Information from several peripheral organs is relayed to the brain, particularly to the nucleus of the solitary tract (NTS) in the brainstem. The NTS is interconnected with various brain regions responsible for synthesizing specific neurotransmitters, including the locus coeruleus, which produces norepinephrine, the dorsal raphe nucleus, which synthesizes serotonin, and the VTA, which produces DA [13]. This suggests that VNS can be used to treat various neuropsychiatric disorders, including depression, by modulating these neurotransmitter systems throughout the brain.

Although previous studies have reported that invasively implanted VNS induces an antidepressant effect [14, 15] and activates VTADA [16], whether and how non-invasive taVNS elicits an antidepressant effect currently remains unclear. Invasive VNS is effective for treating various neuropsychiatric disorders and has sustained therapeutic effects. However, it carries the risks of surgery, including infection, pain, and high cost [17]. Conversely, taVNS offers a non-invasive approach without the need for surgical procedures, along with high levels of safety, ease of use, and relatively low cost [18].
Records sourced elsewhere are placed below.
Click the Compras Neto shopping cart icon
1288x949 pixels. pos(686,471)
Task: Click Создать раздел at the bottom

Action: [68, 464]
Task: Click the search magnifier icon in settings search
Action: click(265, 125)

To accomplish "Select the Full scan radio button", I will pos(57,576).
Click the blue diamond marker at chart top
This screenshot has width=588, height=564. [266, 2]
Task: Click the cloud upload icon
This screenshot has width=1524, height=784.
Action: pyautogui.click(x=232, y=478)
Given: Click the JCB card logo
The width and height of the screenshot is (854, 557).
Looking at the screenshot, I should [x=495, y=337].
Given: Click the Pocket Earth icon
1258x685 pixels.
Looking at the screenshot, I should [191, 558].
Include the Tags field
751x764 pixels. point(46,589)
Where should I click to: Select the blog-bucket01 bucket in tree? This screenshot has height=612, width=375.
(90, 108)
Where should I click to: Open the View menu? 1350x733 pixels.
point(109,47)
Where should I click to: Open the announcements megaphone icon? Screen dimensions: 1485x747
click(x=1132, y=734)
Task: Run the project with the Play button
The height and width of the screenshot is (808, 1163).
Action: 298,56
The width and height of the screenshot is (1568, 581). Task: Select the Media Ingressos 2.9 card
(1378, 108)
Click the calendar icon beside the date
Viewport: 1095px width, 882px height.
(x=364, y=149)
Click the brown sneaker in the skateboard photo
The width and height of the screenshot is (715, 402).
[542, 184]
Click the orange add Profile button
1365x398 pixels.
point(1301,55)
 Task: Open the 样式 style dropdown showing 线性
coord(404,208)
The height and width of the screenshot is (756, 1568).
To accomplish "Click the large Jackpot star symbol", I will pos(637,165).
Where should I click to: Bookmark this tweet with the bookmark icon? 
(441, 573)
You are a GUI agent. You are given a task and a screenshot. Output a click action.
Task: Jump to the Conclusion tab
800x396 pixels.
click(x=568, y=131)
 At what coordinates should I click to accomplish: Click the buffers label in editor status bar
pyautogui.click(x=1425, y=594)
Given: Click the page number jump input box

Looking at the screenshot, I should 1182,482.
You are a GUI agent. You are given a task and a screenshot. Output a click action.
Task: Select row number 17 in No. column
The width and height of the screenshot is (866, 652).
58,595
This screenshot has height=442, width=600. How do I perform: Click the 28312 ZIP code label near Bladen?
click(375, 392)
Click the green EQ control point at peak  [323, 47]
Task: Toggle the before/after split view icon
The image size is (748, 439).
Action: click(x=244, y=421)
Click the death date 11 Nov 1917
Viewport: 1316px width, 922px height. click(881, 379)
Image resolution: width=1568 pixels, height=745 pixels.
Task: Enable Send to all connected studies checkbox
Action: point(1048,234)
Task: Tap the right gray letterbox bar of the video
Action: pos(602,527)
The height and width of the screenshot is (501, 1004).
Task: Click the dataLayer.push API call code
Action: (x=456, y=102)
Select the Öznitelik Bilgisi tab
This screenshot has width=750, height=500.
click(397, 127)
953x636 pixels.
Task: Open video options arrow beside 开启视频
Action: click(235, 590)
Overall, our findings suggest that taVNS in anesthetized mice triggers antidepressant effects by enhancing VTADA activity. Further investigation is required to identify the specific brain regions where the heightened VTADA activity induced by taVNS results in increased DA release and whether this contributes to the antidepressant effect. Furthermore, preclinical validation in animal models of depression is essential to confirm whether taVNS is effective for clinical application based on the mechanisms we have elucidated.